Given records:
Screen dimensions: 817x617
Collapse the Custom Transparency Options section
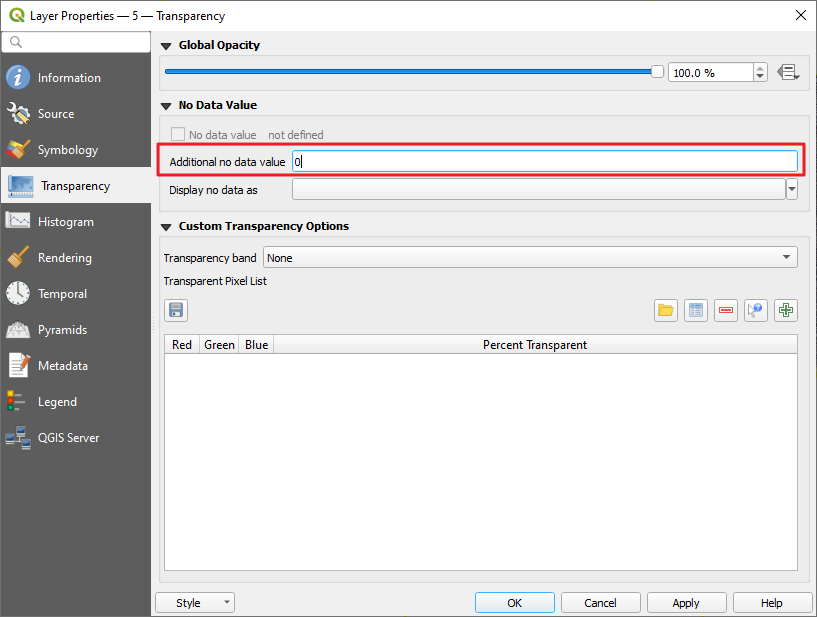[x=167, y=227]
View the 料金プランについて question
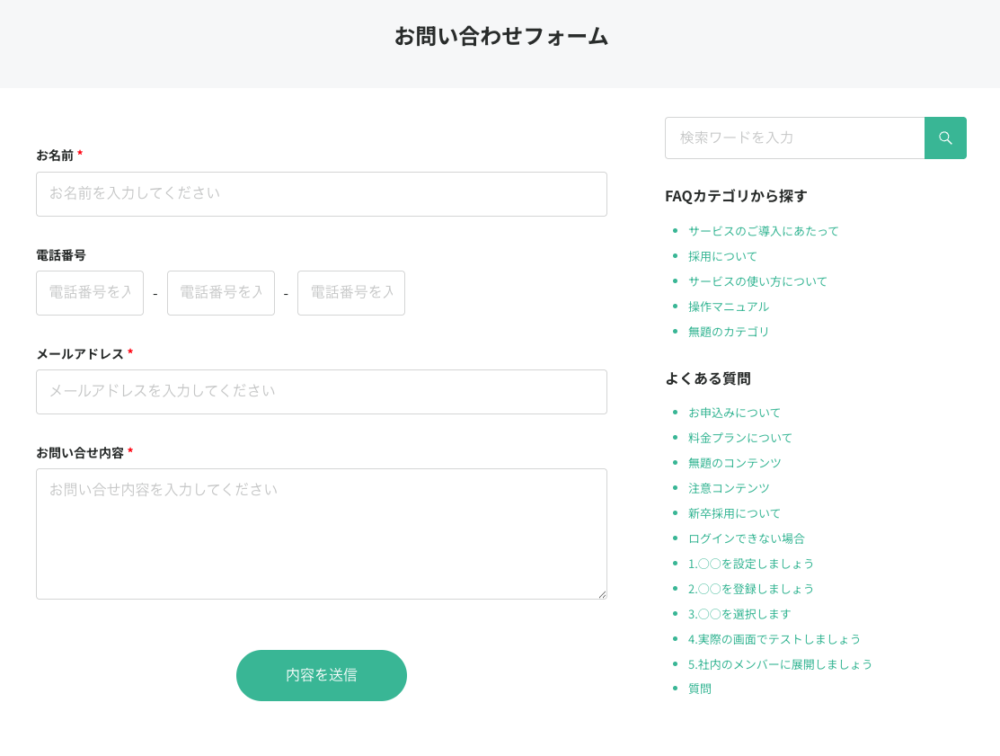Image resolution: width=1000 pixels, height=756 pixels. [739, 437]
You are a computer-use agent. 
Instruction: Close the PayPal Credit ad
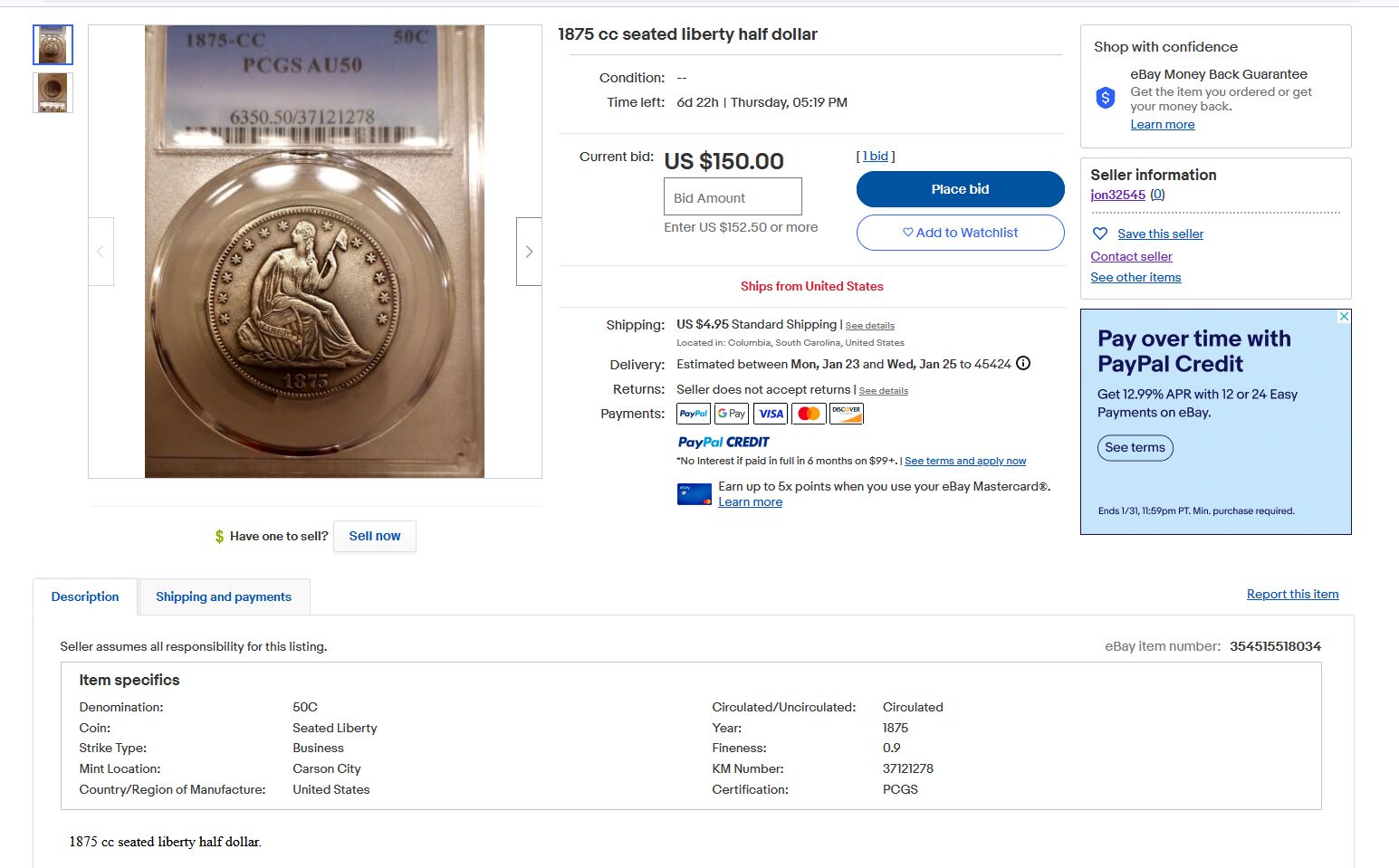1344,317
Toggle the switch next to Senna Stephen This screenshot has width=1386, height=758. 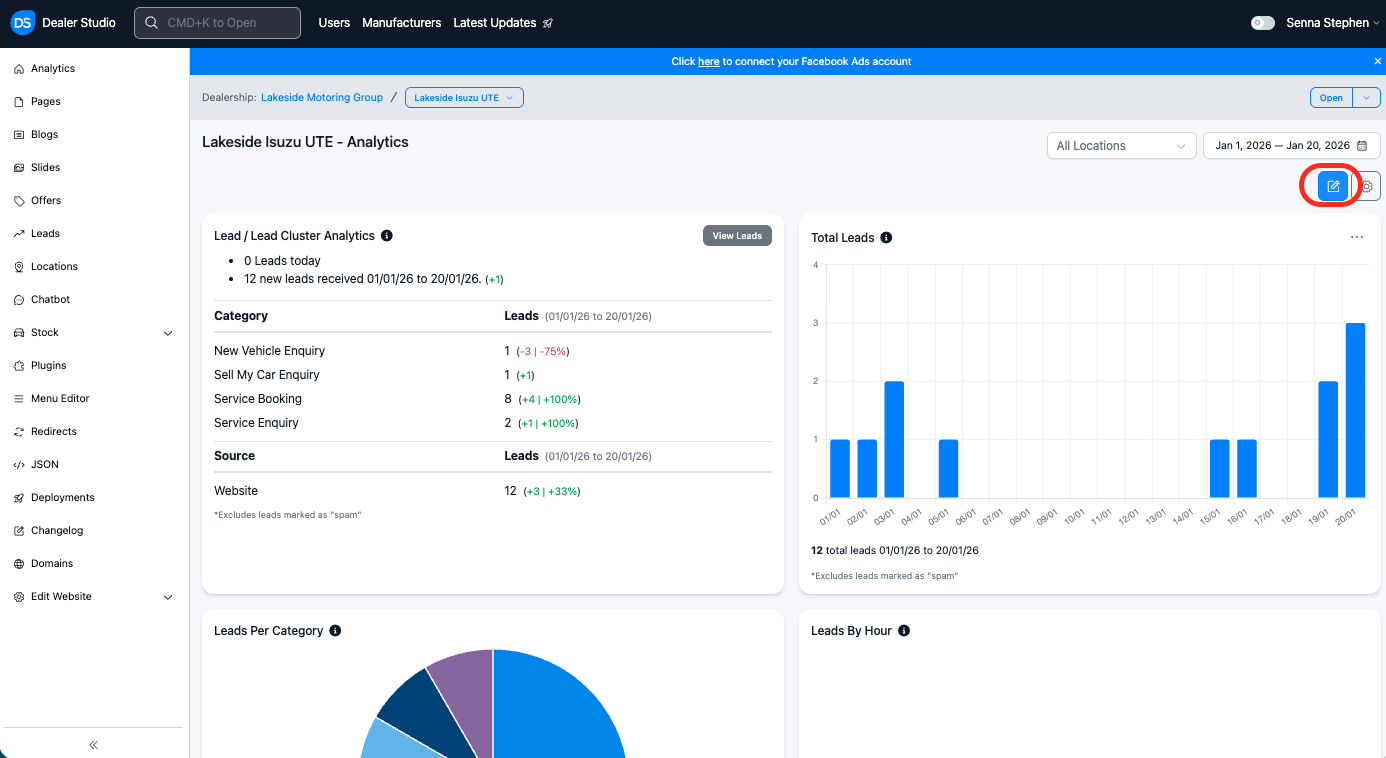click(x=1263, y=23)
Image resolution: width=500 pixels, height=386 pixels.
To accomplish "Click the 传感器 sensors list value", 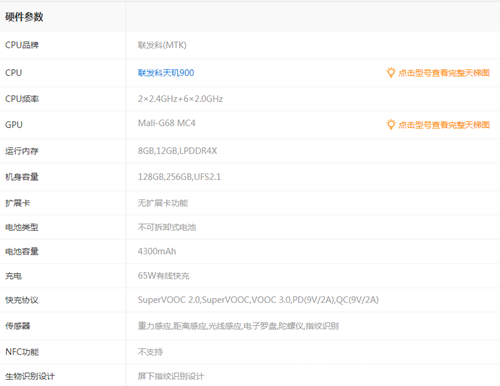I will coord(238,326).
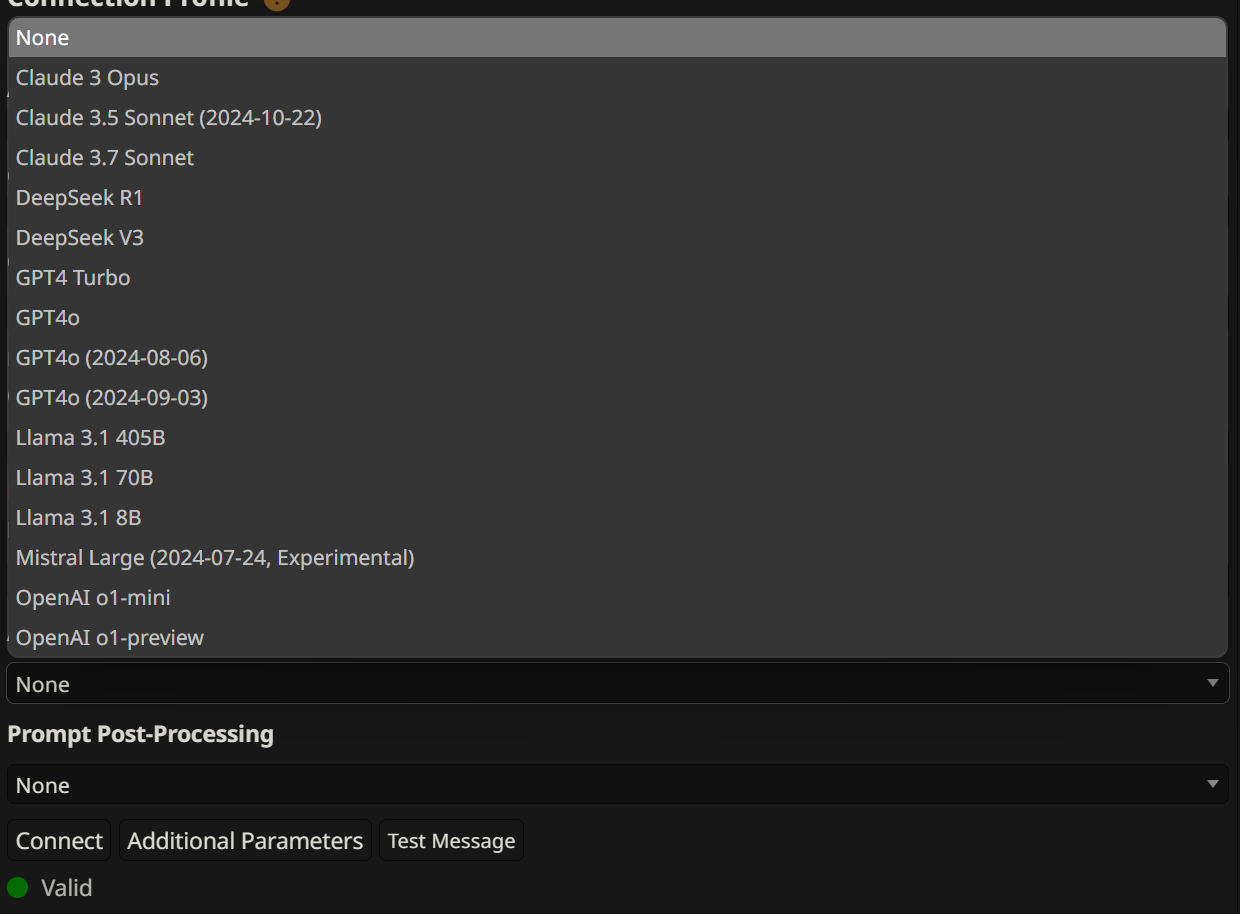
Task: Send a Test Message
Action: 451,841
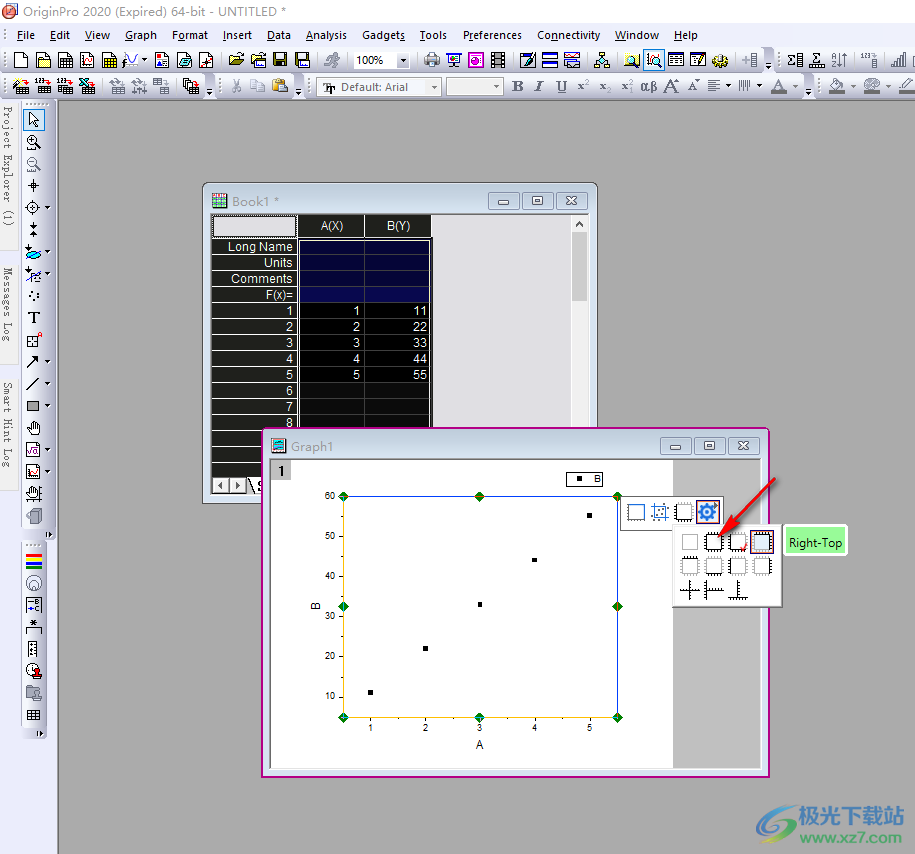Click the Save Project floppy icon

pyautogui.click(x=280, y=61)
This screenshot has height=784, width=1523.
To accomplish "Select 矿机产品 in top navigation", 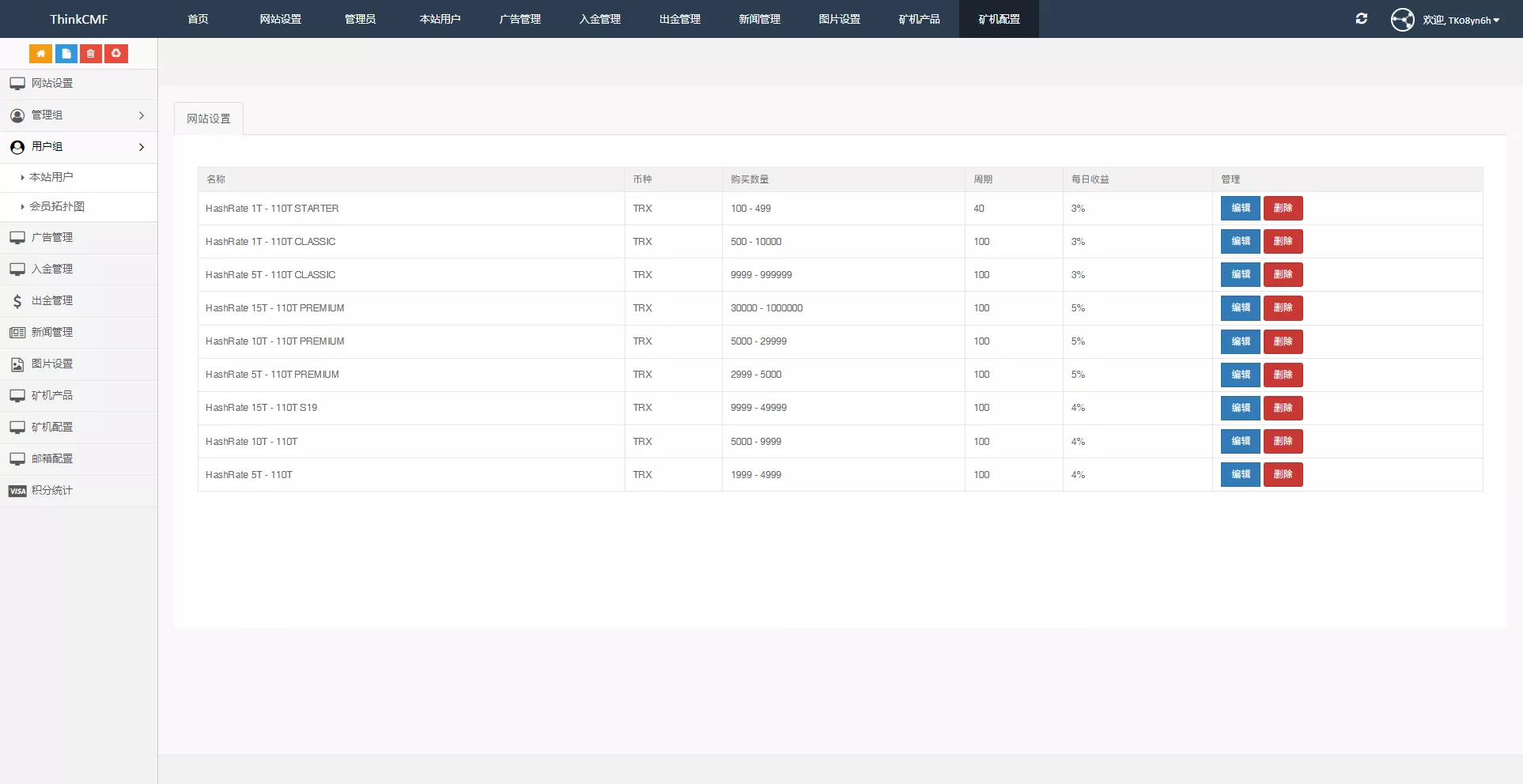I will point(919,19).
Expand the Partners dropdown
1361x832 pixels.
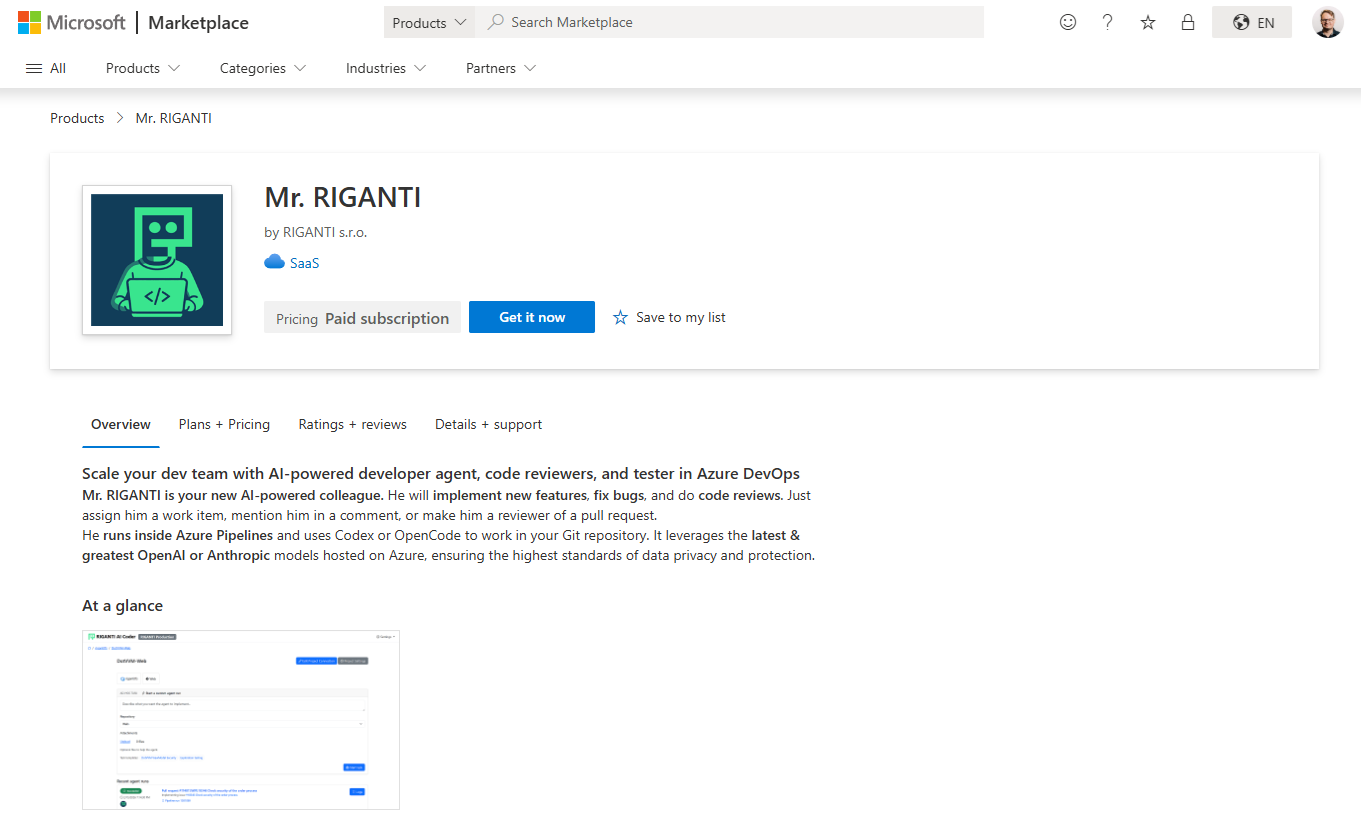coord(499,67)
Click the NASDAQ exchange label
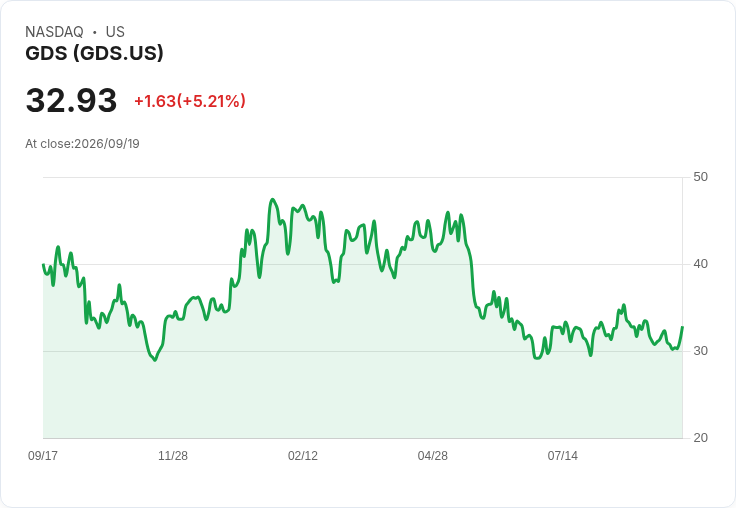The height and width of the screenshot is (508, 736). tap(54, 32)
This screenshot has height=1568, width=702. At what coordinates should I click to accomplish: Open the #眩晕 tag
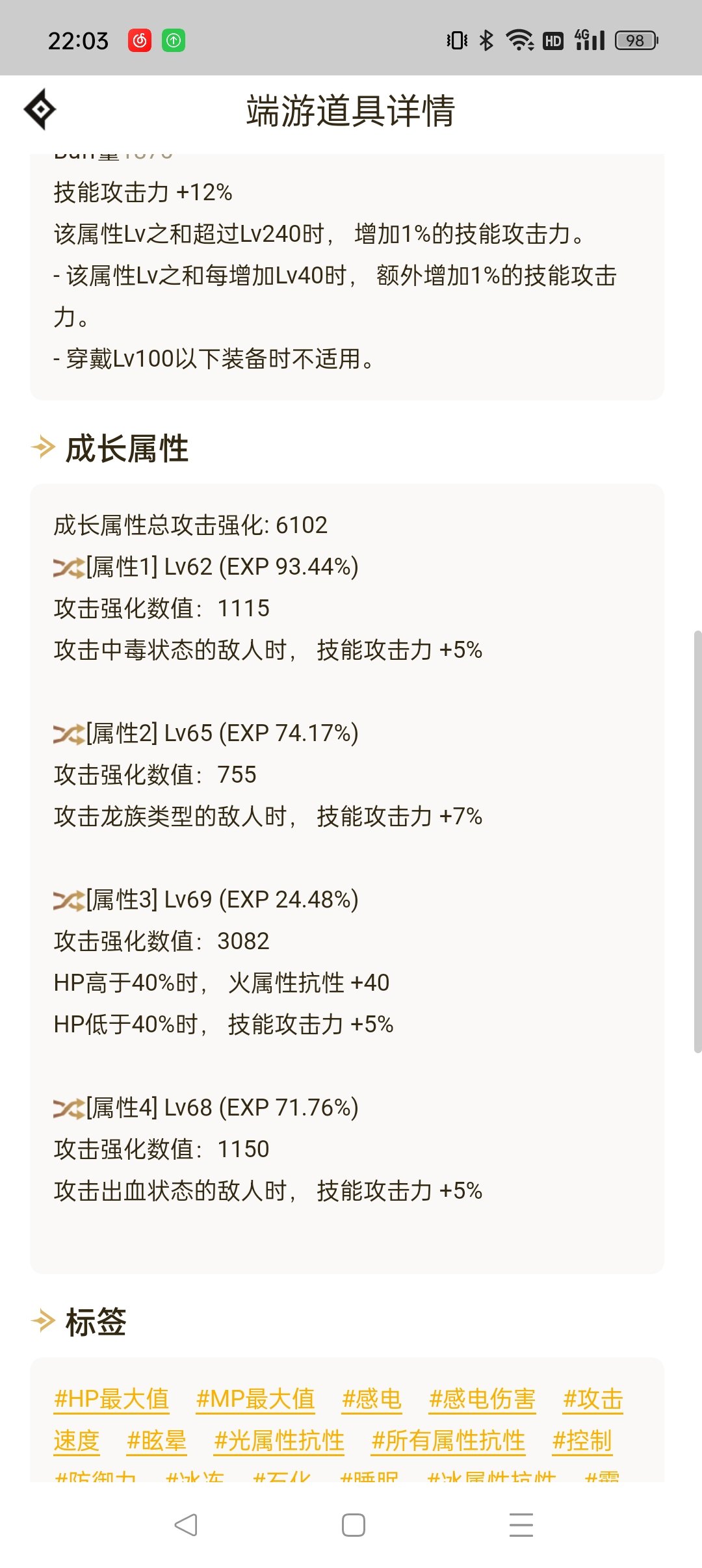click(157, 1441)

Exercise requirements: The required answer is the lines from the one that contains "This screenshot has height=1568, width=702." through the last line of the records, restated word for word, with every picture dropped.

Response to this task:
This screenshot has height=1568, width=702. At what coordinates should I click to accomplish: Open the #眩晕 tag
click(157, 1441)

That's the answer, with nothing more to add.